• _What is expected_
Go through the data line by line. Copy each one holding the string "dropdown".

• _Data excerpts_
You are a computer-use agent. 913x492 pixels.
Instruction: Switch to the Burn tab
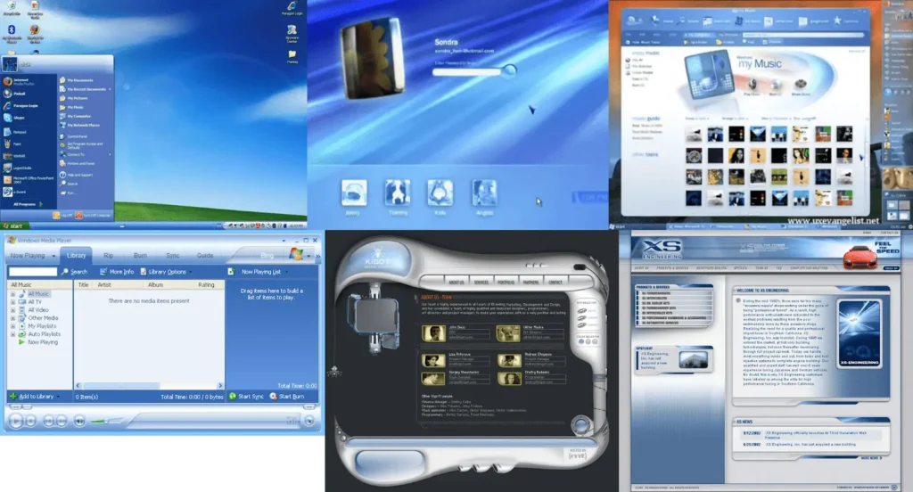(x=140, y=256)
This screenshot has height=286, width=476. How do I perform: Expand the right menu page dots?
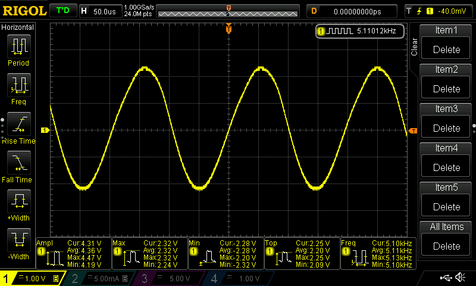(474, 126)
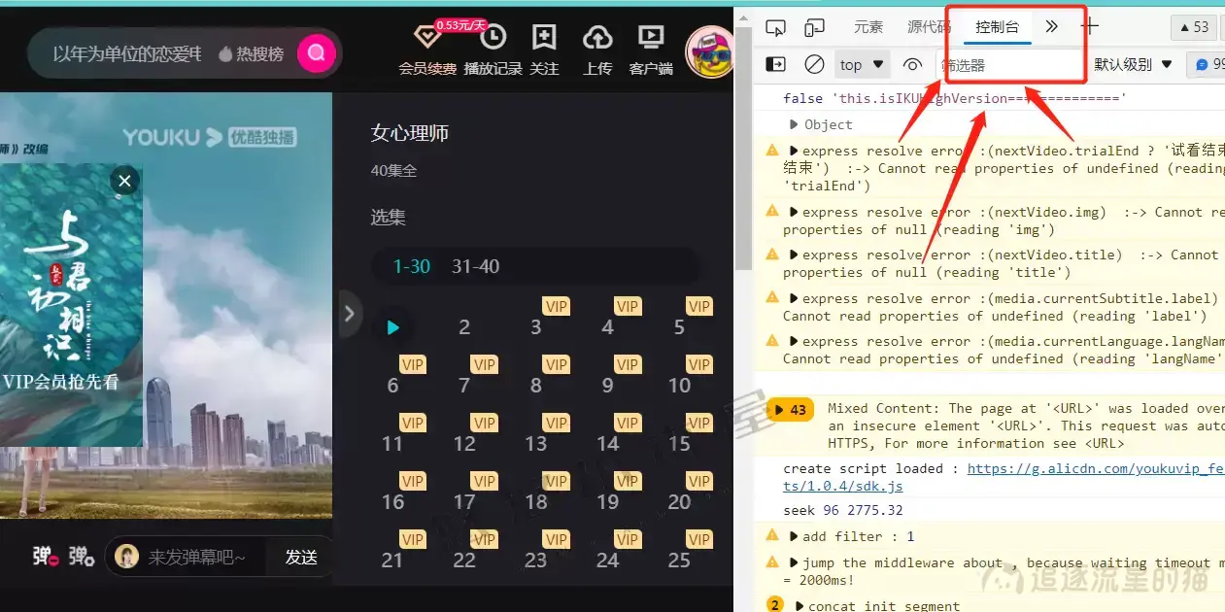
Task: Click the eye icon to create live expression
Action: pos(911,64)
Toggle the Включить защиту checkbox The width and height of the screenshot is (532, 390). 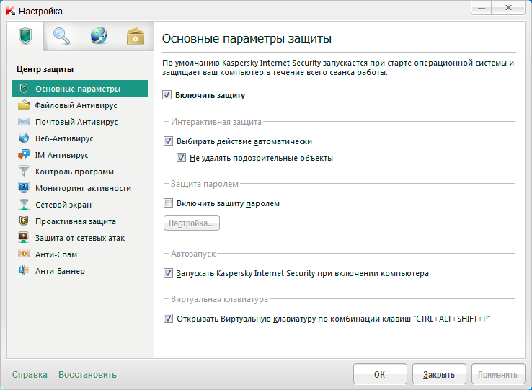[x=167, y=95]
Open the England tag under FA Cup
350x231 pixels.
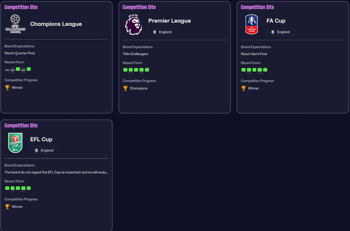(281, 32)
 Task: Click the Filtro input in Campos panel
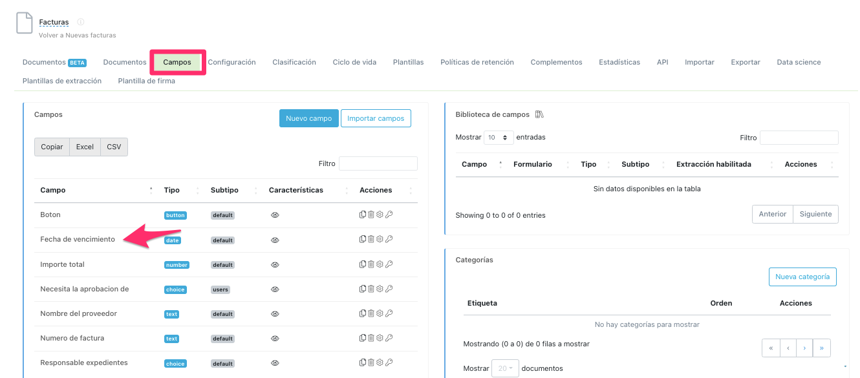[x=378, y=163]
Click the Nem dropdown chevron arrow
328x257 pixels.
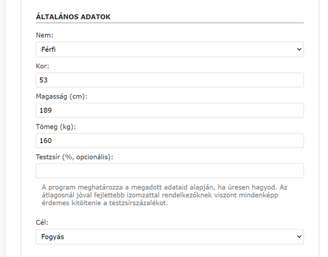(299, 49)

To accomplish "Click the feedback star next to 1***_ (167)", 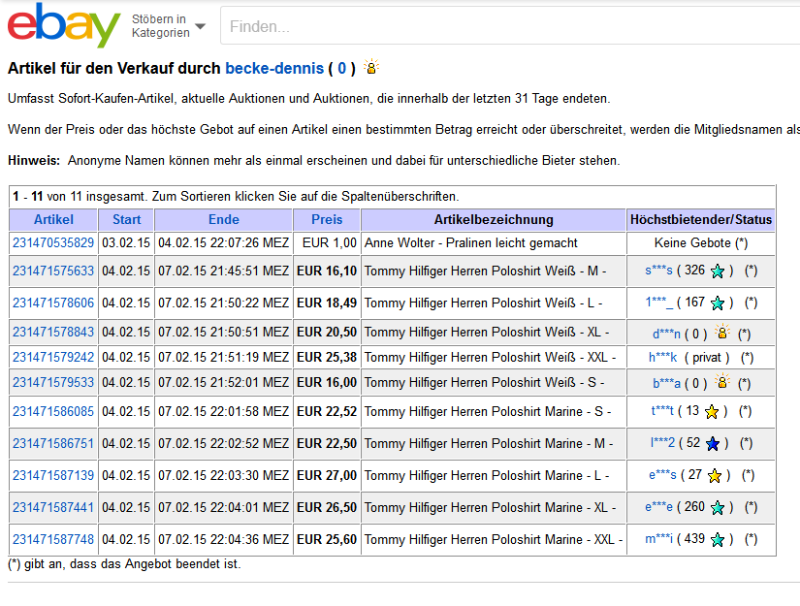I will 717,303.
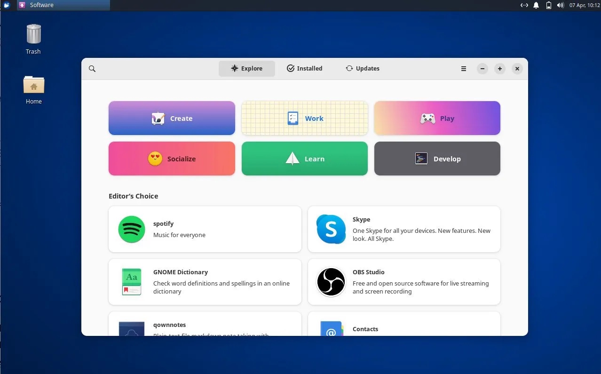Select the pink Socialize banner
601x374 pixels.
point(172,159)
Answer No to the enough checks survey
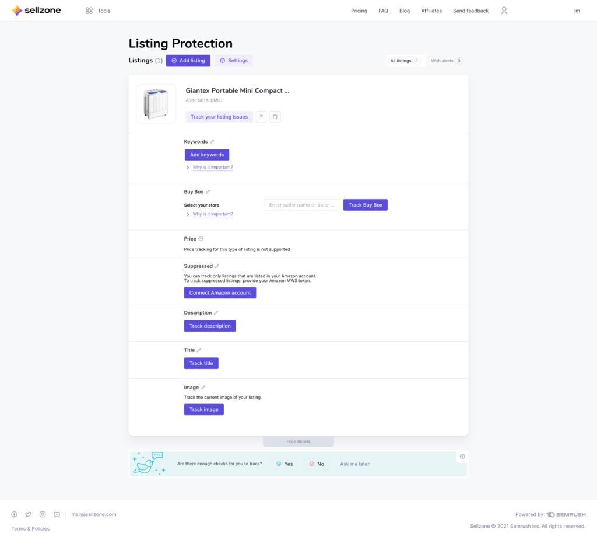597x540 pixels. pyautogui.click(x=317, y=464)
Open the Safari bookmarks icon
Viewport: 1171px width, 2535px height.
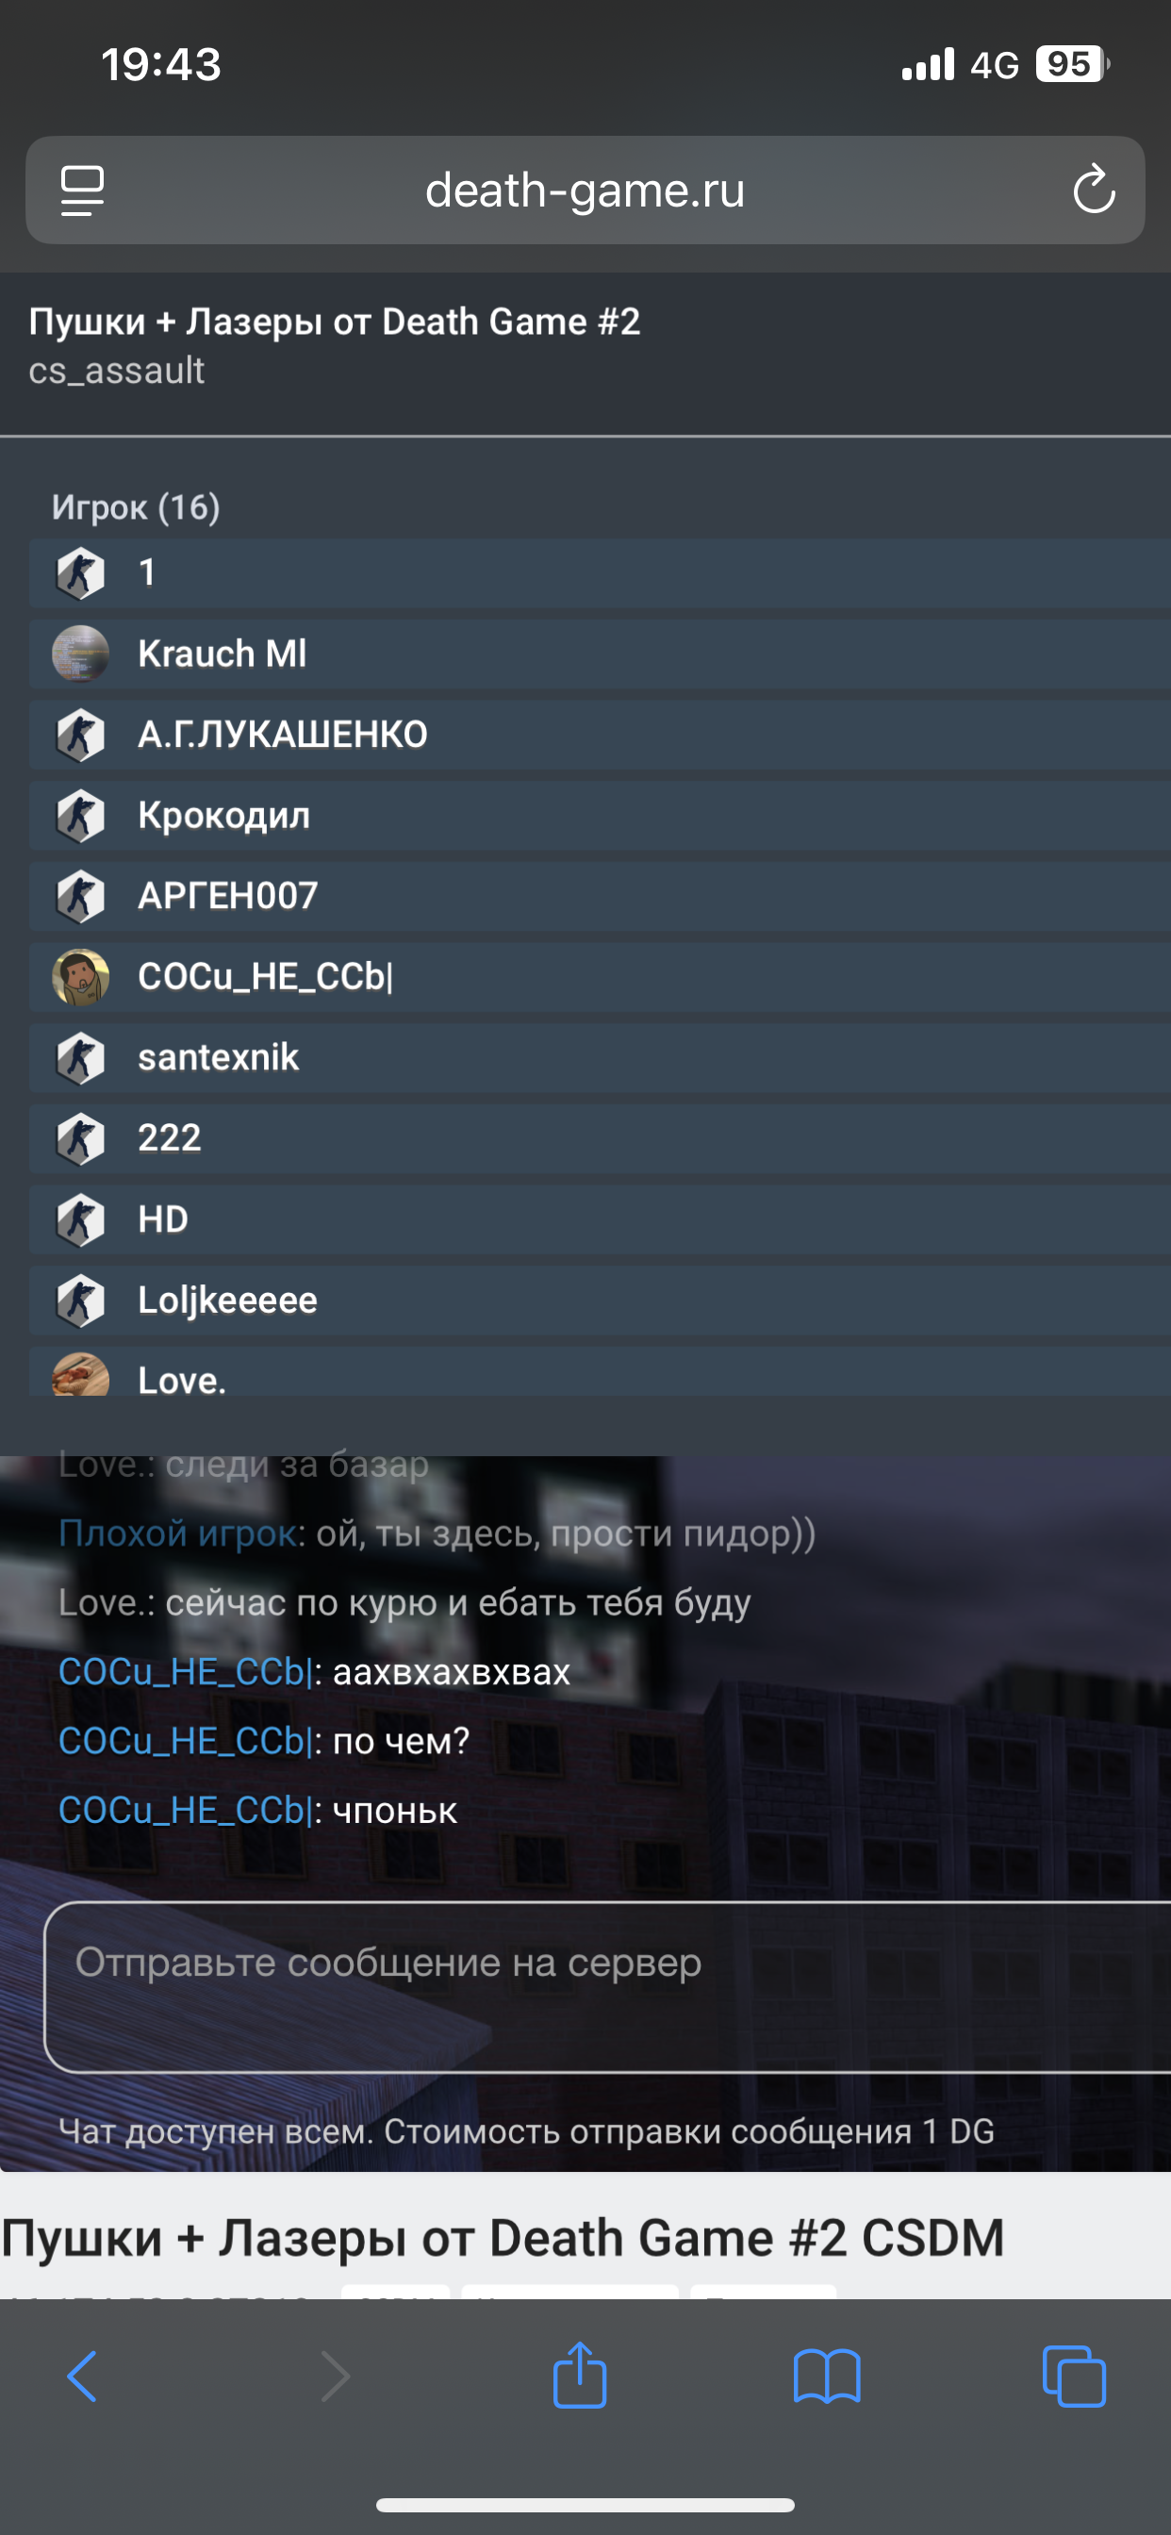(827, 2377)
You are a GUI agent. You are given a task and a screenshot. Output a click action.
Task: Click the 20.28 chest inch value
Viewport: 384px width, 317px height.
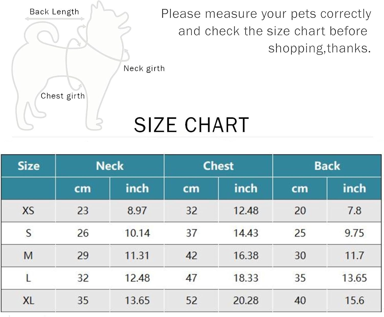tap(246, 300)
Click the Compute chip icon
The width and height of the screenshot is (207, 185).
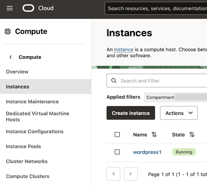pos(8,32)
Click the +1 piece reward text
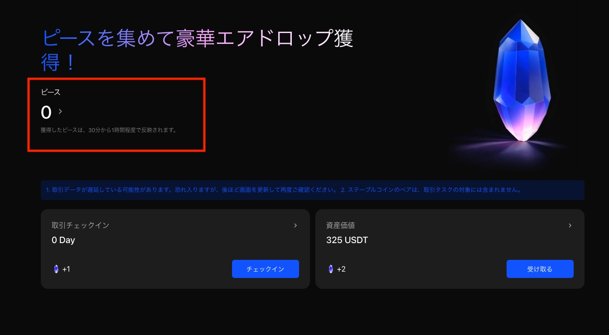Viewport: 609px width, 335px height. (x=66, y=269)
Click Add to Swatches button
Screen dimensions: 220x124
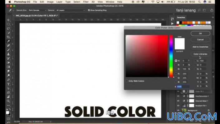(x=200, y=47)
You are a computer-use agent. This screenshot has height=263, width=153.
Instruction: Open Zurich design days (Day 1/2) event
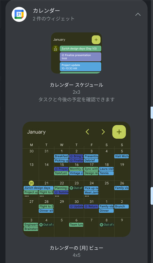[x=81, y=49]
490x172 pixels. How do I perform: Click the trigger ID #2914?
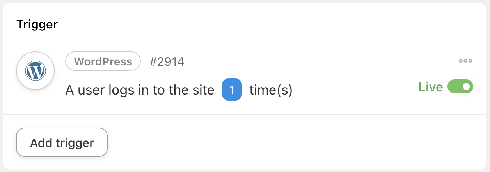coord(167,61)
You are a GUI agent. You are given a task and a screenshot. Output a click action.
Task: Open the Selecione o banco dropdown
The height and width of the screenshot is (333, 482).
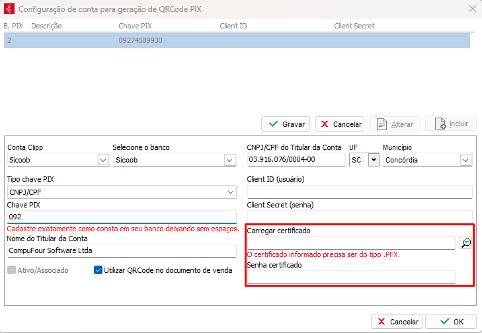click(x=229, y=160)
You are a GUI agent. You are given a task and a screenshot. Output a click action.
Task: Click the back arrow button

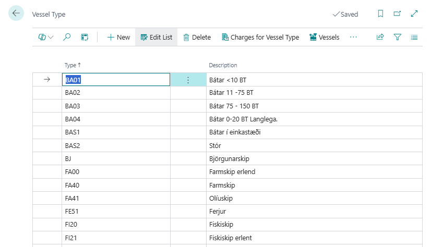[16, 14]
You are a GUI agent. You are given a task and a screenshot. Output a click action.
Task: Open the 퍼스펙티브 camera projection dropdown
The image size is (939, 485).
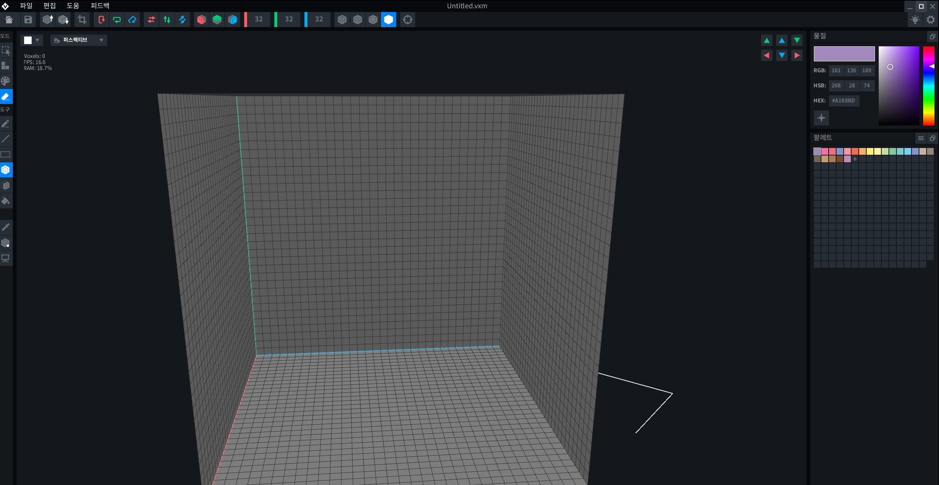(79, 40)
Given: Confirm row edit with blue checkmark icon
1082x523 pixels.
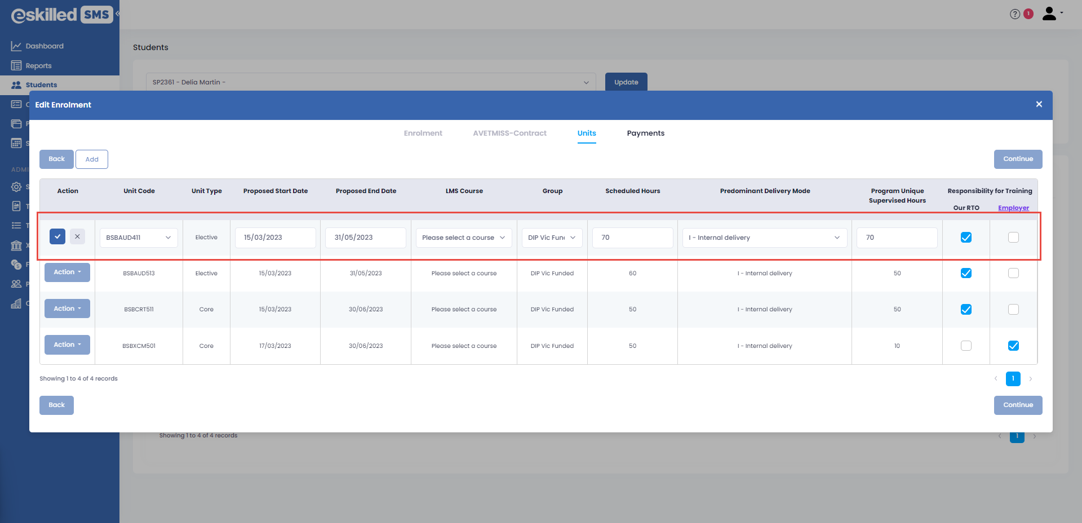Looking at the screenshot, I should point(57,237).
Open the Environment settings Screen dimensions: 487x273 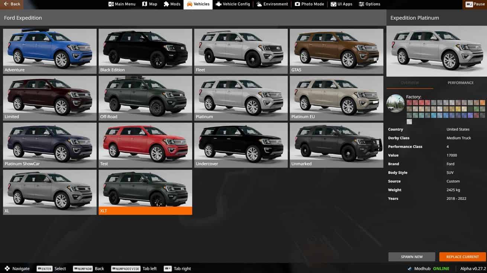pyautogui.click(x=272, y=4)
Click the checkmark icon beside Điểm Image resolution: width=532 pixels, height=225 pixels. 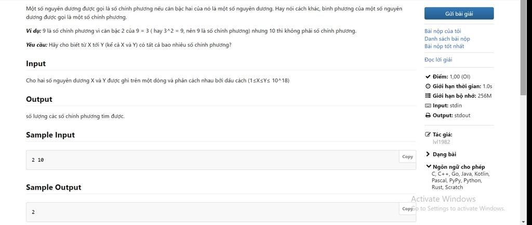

• _Answer section_
Click the Nem dropdown chevron arrow
Task: Open the Selecione o banco dropdown
Task: Open the 퍼스펙티브 camera projection dropdown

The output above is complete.